____ Source records
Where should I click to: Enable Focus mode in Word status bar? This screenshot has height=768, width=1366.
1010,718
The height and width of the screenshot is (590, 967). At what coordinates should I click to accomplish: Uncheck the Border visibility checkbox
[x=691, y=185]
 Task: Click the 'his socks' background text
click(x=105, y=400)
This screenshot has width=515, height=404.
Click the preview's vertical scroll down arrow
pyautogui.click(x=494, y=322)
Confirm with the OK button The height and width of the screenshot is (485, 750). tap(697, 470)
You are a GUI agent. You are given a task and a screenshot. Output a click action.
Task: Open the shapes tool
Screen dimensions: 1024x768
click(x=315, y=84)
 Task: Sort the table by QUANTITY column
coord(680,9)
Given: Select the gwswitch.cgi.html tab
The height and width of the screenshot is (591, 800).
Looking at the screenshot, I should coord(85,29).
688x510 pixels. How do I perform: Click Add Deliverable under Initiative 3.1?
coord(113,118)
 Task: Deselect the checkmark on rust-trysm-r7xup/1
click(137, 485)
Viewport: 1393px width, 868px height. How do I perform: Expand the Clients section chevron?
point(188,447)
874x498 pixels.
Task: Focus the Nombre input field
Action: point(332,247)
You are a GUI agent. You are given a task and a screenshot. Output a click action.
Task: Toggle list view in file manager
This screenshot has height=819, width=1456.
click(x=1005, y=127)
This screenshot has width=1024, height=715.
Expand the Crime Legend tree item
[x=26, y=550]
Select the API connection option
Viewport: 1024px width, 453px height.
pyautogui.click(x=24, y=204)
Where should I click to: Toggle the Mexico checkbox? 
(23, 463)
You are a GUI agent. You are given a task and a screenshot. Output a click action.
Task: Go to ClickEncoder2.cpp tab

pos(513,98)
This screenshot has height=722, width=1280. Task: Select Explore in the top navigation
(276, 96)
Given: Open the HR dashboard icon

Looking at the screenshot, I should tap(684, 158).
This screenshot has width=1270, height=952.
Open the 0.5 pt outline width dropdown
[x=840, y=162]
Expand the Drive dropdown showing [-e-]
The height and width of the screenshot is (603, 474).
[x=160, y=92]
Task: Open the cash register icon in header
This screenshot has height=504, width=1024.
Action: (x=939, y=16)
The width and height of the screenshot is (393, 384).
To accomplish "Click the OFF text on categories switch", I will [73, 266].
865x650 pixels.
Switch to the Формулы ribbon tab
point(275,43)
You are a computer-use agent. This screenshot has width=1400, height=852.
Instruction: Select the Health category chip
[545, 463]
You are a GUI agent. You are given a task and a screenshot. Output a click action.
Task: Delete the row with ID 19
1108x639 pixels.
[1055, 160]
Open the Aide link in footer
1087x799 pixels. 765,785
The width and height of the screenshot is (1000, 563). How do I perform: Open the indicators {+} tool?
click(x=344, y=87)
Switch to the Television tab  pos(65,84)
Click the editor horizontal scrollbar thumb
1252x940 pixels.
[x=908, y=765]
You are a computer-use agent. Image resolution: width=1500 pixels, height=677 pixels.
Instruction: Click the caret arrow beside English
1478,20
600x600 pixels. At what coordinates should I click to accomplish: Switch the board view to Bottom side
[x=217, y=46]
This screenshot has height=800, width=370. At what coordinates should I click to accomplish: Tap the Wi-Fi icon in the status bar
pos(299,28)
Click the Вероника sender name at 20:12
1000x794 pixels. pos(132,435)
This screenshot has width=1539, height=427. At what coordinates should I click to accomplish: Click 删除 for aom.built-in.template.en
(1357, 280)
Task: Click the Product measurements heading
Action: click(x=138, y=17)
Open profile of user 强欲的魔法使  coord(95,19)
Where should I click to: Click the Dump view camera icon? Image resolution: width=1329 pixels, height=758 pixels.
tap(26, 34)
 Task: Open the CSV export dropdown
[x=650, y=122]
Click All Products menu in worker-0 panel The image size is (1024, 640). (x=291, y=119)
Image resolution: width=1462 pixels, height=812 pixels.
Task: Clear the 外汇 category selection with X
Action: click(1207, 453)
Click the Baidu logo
________
Assigned task:
Having found the line with "This screenshot has height=800, width=370.", please set it down along with every line after it through the end of the material above, exactly and with nothing added.

Answer space:
This screenshot has height=800, width=370. At what coordinates should I click to accomplish: Tap the Wi-Fi icon in the status bar
pos(299,28)
Click the Вероника sender name at 20:12
1000x794 pixels. pos(132,435)
This screenshot has width=1539, height=427. At what coordinates should I click to accomplish: Click 删除 for aom.built-in.template.en
(1357, 280)
Task: Click the Product measurements heading
Action: click(x=138, y=17)
Open profile of user 强欲的魔法使  coord(95,19)
Where should I click to: Click the Dump view camera icon? Image resolution: width=1329 pixels, height=758 pixels.
tap(26, 34)
 Task: Open the CSV export dropdown
[x=650, y=122]
Click All Products menu in worker-0 panel The image size is (1024, 640). (x=291, y=119)
Image resolution: width=1462 pixels, height=812 pixels.
Task: Clear the 外汇 category selection with X
Action: click(1207, 453)
Click the Baidu logo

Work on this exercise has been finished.